> _Work to complete_: Go through the listing and count the lines with "Save" in them; write only the number.

> _Input_:
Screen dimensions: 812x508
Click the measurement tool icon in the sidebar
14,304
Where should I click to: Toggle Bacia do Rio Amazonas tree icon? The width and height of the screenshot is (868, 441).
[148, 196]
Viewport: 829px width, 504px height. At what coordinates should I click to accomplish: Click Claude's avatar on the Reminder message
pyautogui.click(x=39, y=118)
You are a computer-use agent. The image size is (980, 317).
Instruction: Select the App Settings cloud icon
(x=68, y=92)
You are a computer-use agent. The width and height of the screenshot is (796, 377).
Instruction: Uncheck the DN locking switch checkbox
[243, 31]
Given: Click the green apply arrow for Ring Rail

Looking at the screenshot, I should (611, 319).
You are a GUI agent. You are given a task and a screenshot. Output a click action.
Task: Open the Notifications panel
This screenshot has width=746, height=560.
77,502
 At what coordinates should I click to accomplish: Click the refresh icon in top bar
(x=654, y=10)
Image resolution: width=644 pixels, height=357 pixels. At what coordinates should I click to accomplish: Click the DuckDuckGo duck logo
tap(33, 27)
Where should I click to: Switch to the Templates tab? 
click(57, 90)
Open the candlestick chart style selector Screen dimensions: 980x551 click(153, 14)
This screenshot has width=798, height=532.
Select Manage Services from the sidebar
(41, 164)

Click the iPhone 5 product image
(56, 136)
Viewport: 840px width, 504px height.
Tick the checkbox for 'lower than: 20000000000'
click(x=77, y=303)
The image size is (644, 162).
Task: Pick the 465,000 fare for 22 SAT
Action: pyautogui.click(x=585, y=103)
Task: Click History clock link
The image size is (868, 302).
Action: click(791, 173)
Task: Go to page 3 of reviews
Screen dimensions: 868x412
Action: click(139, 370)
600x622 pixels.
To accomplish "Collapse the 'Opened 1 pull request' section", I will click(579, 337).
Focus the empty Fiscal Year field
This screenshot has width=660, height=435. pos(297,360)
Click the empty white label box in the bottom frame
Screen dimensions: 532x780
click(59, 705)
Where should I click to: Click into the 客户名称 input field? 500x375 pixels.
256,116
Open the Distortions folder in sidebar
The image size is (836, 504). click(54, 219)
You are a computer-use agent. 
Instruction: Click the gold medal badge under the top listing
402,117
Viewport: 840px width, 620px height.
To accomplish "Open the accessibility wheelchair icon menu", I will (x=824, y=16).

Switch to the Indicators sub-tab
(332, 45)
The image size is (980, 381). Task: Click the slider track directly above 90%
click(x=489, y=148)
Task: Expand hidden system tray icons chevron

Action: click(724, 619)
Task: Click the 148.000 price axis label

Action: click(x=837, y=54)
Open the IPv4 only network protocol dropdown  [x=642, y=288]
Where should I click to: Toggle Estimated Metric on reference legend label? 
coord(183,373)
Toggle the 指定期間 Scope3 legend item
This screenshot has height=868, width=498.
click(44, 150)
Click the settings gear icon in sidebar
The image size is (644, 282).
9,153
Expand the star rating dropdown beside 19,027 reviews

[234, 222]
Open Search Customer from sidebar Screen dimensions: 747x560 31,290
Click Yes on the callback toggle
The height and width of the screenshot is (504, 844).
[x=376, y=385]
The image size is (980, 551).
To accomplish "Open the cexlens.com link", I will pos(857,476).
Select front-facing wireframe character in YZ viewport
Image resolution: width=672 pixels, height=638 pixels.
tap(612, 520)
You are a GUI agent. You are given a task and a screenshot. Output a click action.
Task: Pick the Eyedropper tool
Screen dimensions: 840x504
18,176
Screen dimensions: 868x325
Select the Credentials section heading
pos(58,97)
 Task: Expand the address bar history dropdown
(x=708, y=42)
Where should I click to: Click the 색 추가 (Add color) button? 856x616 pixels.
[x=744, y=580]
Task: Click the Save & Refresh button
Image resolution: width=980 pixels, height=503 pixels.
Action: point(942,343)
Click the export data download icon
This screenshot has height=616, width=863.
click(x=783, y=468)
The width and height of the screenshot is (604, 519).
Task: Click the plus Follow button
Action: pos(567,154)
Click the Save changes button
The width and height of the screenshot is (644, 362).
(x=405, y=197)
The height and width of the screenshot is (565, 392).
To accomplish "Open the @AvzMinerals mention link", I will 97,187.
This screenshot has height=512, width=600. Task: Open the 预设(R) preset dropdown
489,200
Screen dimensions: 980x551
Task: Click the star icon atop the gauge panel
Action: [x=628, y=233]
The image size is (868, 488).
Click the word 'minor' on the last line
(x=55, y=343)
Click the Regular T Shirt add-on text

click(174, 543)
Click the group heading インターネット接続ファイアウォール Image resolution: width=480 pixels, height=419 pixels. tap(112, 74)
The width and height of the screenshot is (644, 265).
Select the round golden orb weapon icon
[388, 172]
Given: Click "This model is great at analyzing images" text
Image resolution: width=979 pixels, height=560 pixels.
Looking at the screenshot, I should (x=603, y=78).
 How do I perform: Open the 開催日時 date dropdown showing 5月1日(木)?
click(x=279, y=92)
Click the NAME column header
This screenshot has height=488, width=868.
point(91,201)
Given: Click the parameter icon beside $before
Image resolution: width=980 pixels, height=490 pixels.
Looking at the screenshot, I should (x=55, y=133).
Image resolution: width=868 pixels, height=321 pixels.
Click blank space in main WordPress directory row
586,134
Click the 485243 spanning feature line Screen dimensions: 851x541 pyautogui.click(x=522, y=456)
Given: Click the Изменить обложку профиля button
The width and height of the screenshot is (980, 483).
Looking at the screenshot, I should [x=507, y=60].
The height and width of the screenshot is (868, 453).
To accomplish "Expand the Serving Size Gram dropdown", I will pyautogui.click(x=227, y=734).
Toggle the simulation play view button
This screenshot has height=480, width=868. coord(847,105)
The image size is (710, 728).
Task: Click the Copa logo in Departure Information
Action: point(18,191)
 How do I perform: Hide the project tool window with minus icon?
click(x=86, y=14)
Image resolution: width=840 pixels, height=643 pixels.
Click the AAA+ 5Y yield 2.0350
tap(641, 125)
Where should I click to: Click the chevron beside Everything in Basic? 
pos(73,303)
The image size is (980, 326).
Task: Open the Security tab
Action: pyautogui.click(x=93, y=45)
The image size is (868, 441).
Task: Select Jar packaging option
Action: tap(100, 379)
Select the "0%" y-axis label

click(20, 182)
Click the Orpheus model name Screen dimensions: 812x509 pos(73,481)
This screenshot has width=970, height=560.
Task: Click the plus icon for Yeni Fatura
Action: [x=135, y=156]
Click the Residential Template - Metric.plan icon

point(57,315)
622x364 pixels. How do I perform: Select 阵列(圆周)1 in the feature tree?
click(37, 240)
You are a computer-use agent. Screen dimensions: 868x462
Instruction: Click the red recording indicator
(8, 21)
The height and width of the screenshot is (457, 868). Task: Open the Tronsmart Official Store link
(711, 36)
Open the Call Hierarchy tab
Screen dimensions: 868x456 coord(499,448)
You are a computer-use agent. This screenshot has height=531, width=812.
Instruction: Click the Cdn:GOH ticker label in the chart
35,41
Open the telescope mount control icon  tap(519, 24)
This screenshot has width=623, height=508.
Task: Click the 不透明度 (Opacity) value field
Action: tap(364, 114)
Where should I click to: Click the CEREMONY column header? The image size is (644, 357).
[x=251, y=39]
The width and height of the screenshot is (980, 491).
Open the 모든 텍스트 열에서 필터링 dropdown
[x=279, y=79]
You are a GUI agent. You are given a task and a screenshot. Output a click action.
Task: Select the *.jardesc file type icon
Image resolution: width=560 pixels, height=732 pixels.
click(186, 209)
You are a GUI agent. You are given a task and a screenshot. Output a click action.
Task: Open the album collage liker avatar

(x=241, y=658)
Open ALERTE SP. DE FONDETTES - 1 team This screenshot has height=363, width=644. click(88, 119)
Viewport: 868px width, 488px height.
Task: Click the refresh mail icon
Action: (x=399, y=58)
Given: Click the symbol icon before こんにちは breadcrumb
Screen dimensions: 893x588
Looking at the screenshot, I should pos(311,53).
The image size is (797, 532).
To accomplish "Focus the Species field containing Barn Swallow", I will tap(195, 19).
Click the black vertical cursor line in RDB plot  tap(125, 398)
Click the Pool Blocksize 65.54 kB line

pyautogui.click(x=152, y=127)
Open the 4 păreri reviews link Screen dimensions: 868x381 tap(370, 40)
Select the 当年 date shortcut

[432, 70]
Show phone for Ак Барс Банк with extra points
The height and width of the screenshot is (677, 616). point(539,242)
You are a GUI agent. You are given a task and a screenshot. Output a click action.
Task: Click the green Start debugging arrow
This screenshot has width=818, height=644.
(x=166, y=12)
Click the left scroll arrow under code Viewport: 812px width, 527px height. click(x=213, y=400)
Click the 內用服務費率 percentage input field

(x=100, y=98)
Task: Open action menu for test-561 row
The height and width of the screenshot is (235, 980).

> _Expected output_: 2